PASSAGE SHOWN —
+ + + +
An innovation from BC Children's Hospital Research Institute (BCCHR) could have a positive impact on children worldwide. A team of researchers at the Institute for Global Health (IGH) have developed the RRate app — a mobile application that measures respiratory, or breathing, rate. Frontline nurses in two busy hospitals in Uganda, a partner country of IGH, have successfully used the app to support clinical decision-making. Breathing rate is a key factor to help identify young people with pneumonia, the disease that causes the most deaths in children under the age of five globally. Widespread use of the RRate app in low-resource settings could help reduce the risks of misdiagnosis and save lives.
“We invented, validated, and used this app in clinical studies, and recent data confirms that thousands of children in East Africa are benefiting hugely from it,” says Dr. Mark Ansermino, the co-executive medical director at IGH, an investigator at BCCHR, and a professor in the Department of Anesthesiology, Pharmacology & Therapeutics at the University of British Columbia. The latest research on the RRate app, published in PLOS Global Public Health, investigated its repeatability — if a health-care worker would obtain the same results if they repeatedly measured a child’s breathing rate in a busy environment by using the app.
“There’s evidence that RRate is a better option than devices currently available when caring for restless children,” Dr. Ansermino says.
Pneumonia is an infection of the lungs that prevents them from functioning effectively, causing the patient to breathe faster to get enough oxygen. According to the World Health Organization (WHO), children should be treated for pneumonia if fast breathing is present, but fast breathing on its own is not enough to make a diagnosis. In well-resourced health settings, pneumonia is typically confirmed by a chest X-ray, but this exam is not always available, which could lead to a potential misdiagnosis.
In a clinical setting, measuring breathing rate is difficult. “Most often, clinicians will be counting the patients’ breaths assisted by their watches, and they’ll typically count for 15 seconds, then multiply it by four to record the patient’s breaths per minute,” says Dr. Ansermino. In busy hospitals, with many patients waiting for care, even one minute can be a long time. One of the challenges is this method is hard to carry out accurately while the clinician is multitasking, such as looking at their watch and the child. Another is the reduced accuracy of the measurement due to rounding. “If, in 15 seconds, I measured 5.6 breaths and rounded it down to five, I get four times that inaccuracy when I multiplied it by four.”
+ + + +
DATASET —
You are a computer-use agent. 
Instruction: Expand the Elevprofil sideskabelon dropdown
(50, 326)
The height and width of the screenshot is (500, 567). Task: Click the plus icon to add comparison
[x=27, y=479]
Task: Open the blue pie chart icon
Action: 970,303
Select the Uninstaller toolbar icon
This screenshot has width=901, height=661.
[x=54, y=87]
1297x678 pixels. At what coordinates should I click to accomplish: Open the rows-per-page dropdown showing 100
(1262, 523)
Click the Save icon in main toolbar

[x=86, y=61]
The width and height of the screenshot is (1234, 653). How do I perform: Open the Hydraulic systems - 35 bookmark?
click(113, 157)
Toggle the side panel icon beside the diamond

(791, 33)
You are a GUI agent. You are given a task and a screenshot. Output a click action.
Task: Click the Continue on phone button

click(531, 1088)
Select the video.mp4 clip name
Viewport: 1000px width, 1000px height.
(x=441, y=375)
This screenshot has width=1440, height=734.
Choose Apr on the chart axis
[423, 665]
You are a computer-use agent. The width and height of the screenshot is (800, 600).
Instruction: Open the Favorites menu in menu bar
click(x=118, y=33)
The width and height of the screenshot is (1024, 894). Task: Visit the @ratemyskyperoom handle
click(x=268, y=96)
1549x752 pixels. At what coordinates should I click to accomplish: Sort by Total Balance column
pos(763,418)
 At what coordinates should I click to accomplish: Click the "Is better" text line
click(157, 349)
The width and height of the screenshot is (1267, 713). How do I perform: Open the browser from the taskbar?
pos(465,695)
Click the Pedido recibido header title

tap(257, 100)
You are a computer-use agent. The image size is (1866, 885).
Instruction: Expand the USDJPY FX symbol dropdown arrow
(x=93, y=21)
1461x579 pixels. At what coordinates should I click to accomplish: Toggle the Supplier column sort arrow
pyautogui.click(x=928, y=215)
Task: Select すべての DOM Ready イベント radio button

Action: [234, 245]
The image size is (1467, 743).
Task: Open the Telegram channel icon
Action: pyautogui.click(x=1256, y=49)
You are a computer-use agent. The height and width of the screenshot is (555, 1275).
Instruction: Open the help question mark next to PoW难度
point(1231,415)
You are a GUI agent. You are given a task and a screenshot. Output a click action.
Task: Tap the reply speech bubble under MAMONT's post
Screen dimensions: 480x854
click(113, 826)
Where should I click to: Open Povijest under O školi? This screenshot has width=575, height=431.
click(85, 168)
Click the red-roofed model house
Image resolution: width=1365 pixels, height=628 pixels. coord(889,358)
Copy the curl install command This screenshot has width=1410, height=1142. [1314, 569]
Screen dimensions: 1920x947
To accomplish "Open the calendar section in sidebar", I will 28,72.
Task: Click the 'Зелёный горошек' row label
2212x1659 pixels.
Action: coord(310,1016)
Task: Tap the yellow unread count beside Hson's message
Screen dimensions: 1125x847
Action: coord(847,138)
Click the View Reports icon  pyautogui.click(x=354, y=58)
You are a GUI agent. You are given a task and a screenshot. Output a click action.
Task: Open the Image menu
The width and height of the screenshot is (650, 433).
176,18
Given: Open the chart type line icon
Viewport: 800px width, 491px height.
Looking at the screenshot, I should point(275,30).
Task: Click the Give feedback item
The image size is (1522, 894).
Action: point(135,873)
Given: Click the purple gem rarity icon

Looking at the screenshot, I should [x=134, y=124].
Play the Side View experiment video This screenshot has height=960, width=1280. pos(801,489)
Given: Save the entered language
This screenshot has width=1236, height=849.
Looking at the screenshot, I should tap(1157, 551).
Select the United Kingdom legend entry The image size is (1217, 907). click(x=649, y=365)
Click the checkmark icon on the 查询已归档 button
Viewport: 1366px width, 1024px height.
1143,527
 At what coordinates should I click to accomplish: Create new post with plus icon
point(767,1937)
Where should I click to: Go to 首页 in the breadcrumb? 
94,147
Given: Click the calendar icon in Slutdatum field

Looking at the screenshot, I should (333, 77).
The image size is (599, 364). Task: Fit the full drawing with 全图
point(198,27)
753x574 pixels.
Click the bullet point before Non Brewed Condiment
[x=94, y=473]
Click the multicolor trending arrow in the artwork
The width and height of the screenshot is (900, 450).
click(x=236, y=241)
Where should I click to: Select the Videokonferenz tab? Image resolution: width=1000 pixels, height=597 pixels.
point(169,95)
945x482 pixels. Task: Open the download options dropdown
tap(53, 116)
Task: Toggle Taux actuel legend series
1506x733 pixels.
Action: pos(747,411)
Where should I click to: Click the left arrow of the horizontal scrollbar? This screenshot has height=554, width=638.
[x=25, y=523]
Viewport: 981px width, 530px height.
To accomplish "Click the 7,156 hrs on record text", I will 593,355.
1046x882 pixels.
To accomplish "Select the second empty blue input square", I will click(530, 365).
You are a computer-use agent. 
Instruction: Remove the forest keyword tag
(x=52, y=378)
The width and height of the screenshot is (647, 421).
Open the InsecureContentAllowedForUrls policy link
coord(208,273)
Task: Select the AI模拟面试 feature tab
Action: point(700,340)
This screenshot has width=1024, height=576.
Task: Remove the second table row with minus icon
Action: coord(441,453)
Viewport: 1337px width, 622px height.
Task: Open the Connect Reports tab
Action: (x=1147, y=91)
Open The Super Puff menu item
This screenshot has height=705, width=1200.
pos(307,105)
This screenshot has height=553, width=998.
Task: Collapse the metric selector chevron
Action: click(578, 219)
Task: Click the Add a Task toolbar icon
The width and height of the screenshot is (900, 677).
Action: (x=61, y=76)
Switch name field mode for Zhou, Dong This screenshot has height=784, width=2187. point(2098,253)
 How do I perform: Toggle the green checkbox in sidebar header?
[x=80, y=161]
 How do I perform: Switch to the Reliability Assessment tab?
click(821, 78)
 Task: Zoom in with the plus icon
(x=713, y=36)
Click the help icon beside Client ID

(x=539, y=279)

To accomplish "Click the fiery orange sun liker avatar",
+ + + +
EXERCISE A —
Reproduce the RRate article word for word between "An innovation from" and "and save lives.", inclusive.
EXERCISE B —
List every position that the RRate article says Dr. Mark Ansermino holds.
The records have no connection to the RRate article.

RESULT A —
An innovation from BC Children's Hospital Research Institute (BCCHR) could have a positive impact on children worldwide. A team of researchers at the Institute for Global Health (IGH) have developed the RRate app — a mobile application that measures respiratory, or breathing, rate. Frontline nurses in two busy hospitals in Uganda, a partner country of IGH, have successfully used the app to support clinical decision-making. Breathing rate is a key factor to help identify young people with pneumonia, the disease that causes the most deaths in children under the age of five globally. Widespread use of the RRate app in low-resource settings could help reduce the risks of misdiagnosis and save lives.

RESULT B —
- Co-executive medical director at IGH
- Investigator at BCCHR
- Professor in the Department of Anesthesiology, Pharmacology & Therapeutics at the University of British Columbia